** EXERCISE AIM **
Please show every line in the records below that contains the string "phrase". Case counts.

....................

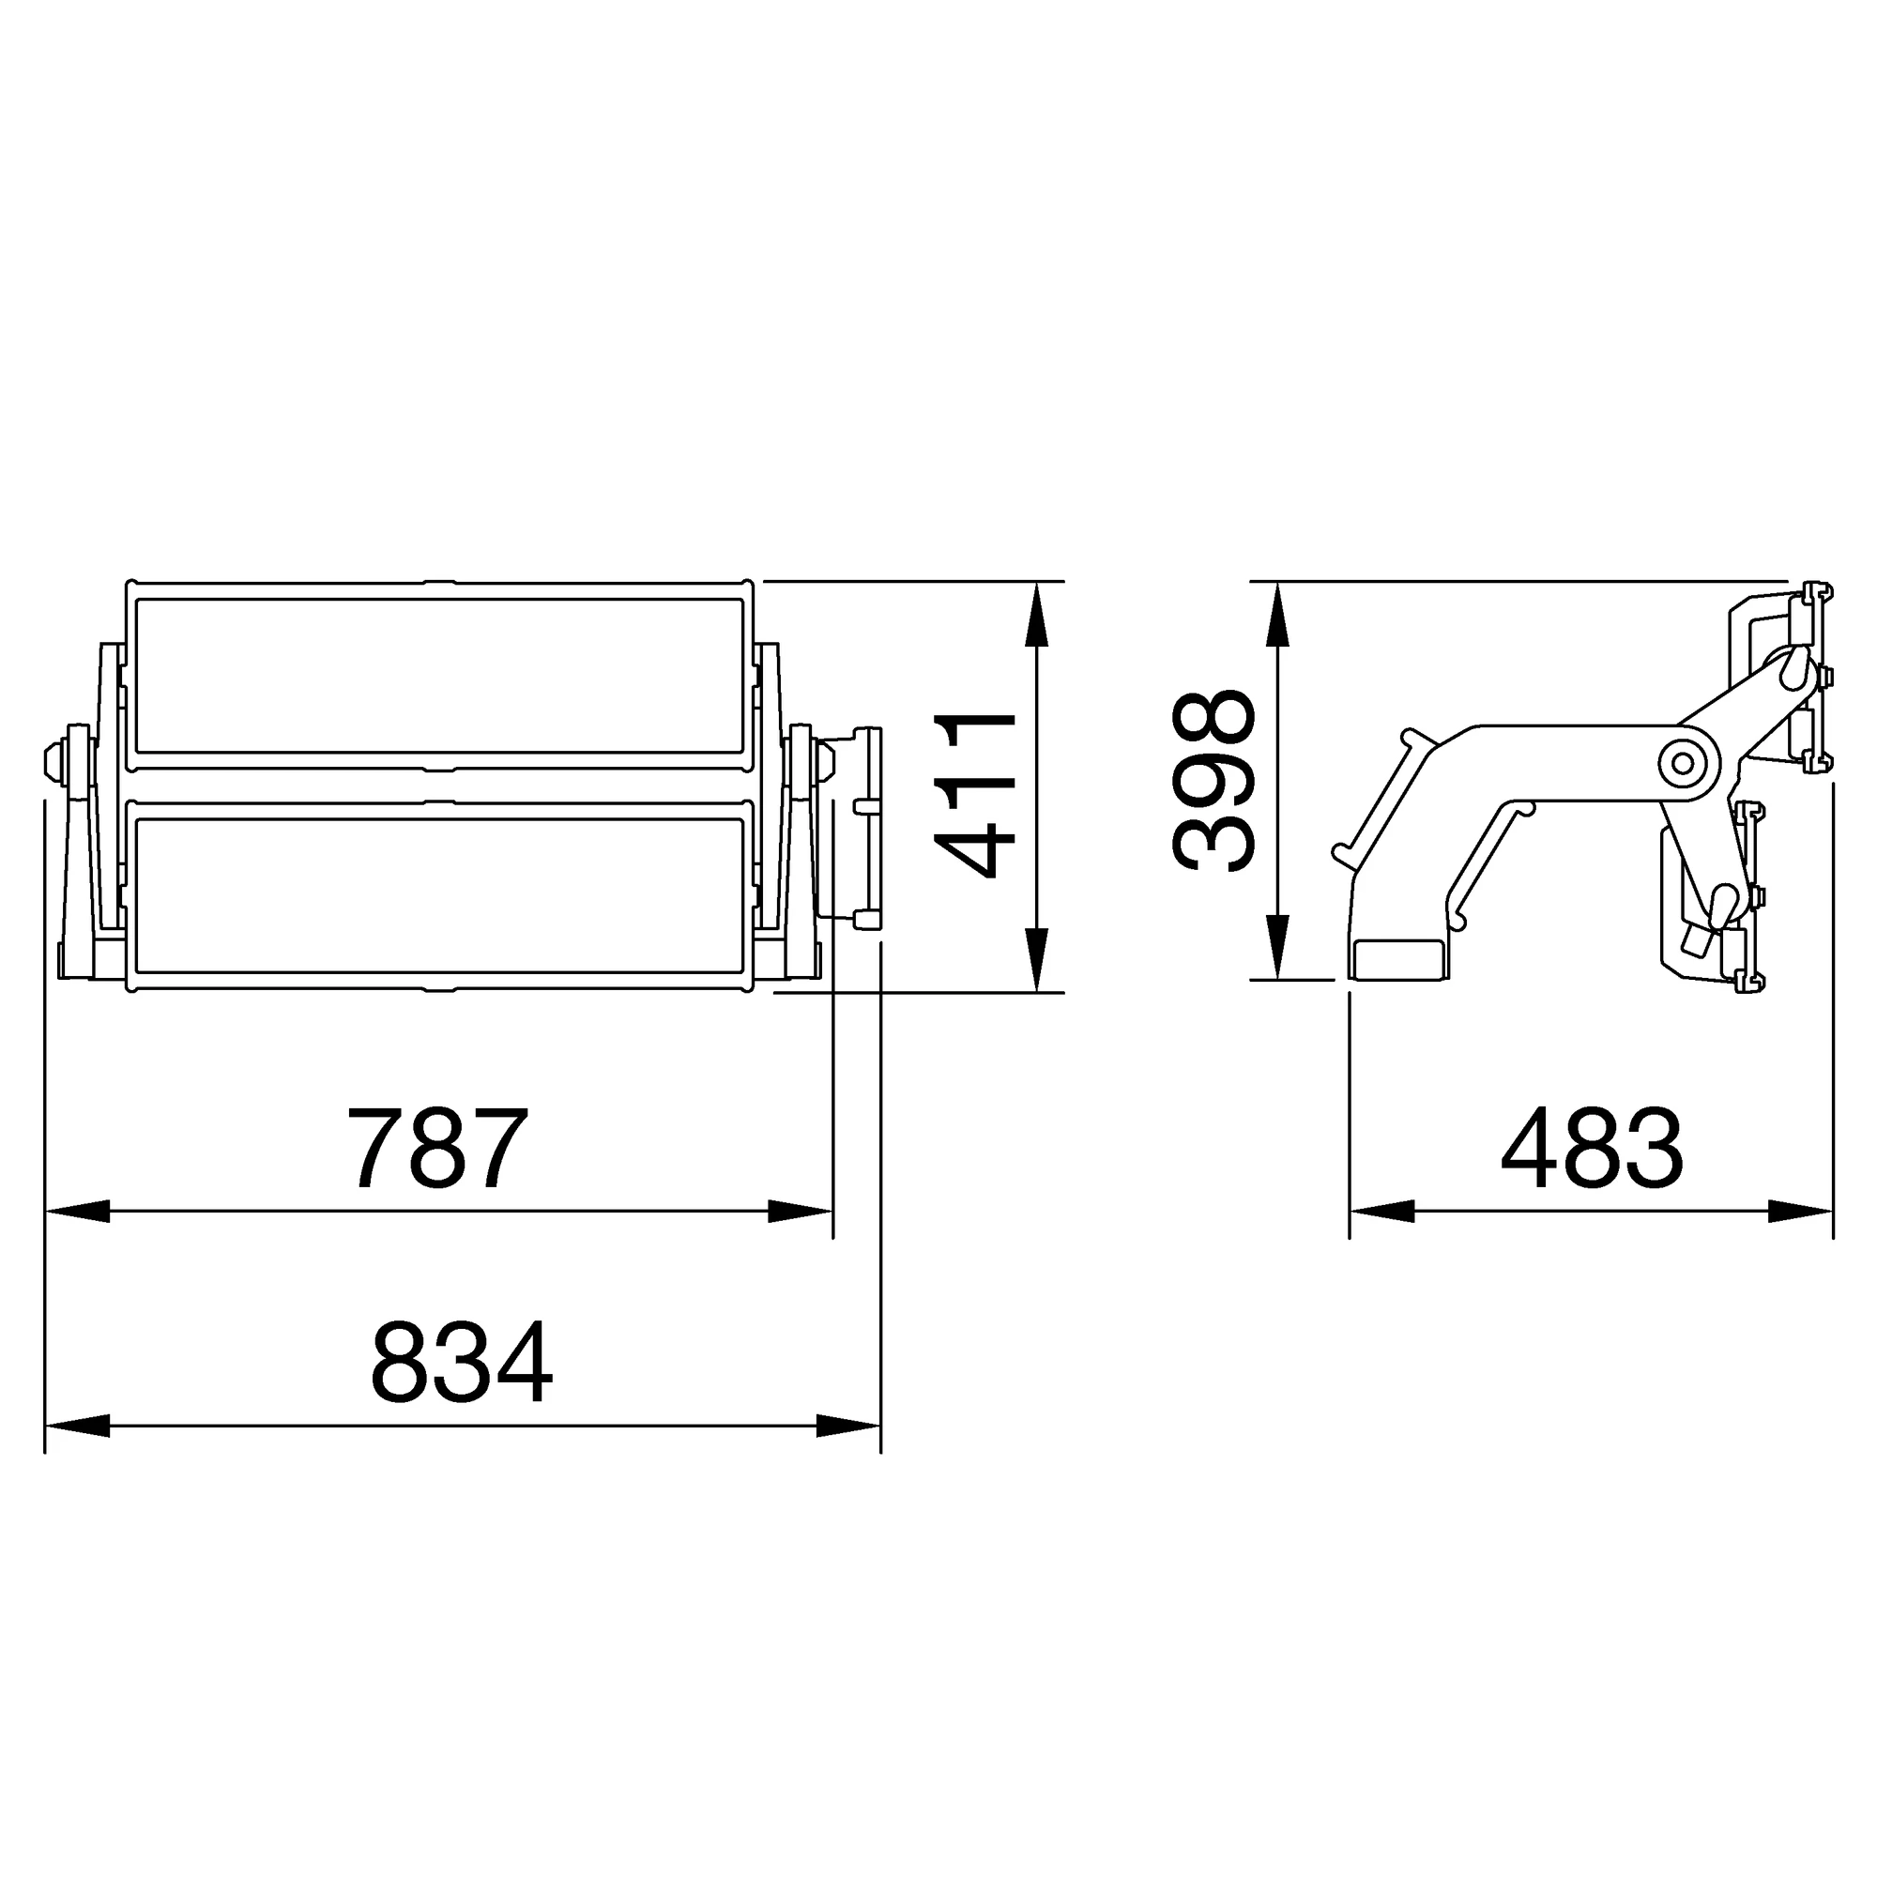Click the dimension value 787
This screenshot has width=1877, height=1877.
pyautogui.click(x=437, y=1148)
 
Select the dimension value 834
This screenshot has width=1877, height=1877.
pyautogui.click(x=462, y=1363)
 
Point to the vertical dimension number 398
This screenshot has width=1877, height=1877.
pyautogui.click(x=1213, y=781)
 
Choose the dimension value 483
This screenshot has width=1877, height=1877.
pyautogui.click(x=1592, y=1149)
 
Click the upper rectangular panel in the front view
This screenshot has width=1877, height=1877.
pyautogui.click(x=439, y=676)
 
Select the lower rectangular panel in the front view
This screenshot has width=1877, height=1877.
pyautogui.click(x=439, y=894)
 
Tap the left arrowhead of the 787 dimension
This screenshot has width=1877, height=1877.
pyautogui.click(x=78, y=1212)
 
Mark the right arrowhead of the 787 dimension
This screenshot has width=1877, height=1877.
pyautogui.click(x=800, y=1212)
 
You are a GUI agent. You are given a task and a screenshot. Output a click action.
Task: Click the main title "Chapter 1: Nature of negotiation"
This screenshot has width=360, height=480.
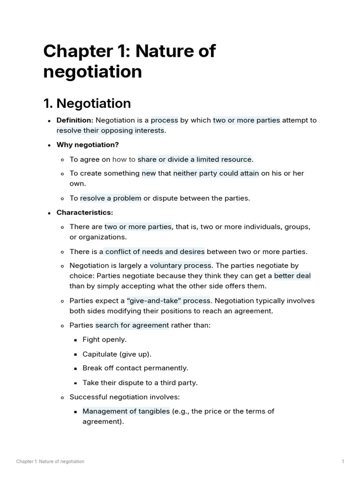[129, 61]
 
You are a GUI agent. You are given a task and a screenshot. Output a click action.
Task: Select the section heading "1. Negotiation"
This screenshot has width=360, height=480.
[87, 103]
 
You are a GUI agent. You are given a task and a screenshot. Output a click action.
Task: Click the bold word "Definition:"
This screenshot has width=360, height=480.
[75, 120]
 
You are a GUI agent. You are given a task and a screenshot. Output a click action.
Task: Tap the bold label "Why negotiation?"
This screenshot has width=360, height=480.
[88, 144]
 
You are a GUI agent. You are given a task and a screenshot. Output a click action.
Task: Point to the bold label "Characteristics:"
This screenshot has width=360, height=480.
[85, 212]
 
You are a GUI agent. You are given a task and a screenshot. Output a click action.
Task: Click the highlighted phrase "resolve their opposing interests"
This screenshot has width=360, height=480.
[111, 130]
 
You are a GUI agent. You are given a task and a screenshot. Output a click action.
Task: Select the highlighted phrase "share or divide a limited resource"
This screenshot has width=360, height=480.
[195, 159]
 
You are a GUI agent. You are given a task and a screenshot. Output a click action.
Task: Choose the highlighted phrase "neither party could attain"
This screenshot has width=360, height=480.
[216, 173]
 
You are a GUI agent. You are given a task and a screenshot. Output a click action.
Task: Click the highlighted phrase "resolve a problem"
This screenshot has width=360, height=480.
[111, 198]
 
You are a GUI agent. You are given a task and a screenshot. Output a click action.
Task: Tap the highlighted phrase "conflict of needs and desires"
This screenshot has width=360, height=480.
[155, 252]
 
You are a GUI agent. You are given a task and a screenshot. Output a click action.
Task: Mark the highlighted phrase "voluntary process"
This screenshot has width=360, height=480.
[180, 266]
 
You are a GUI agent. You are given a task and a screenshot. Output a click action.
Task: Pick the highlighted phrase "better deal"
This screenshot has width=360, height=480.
[292, 276]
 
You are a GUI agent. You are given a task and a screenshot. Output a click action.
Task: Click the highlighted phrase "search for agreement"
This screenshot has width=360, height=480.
[132, 325]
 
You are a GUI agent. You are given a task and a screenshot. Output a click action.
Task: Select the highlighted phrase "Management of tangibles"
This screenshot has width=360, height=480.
[126, 412]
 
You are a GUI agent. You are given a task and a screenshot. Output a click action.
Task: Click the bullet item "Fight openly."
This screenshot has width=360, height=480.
[105, 339]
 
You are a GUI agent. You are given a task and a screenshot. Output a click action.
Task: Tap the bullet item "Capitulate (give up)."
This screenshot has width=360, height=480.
[117, 354]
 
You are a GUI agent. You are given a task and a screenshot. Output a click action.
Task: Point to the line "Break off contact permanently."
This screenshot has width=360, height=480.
[135, 368]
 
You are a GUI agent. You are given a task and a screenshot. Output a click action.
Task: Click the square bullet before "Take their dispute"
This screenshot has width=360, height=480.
[75, 383]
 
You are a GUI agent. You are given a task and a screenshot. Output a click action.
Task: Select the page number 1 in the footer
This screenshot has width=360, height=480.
[343, 462]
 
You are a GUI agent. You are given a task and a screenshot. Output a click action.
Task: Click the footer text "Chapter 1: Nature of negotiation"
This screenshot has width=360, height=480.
[50, 462]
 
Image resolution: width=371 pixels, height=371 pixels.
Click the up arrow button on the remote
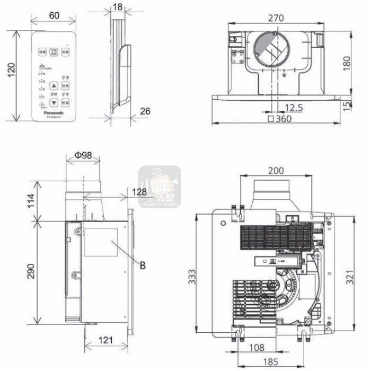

....................

** EXPECTED ANSWER **
Task: Click the highlighted phrase "resolve their opposing interests"
Task: Select the highlighted phrase "share or divide a limited resource"
Task: Choose the highlighted phrase "neither party could attain"
Task: Click the highlighted phrase "resolve a problem"
Task: Tap the highlighted phrase "conflict of needs and desires"
Task: Mark the highlighted phrase "voluntary process"
Task: Pick the highlighted phrase "better deal"
Task: Click the highlighted phrase "search for agreement"
Task: Select the highlighted phrase "Management of tangibles"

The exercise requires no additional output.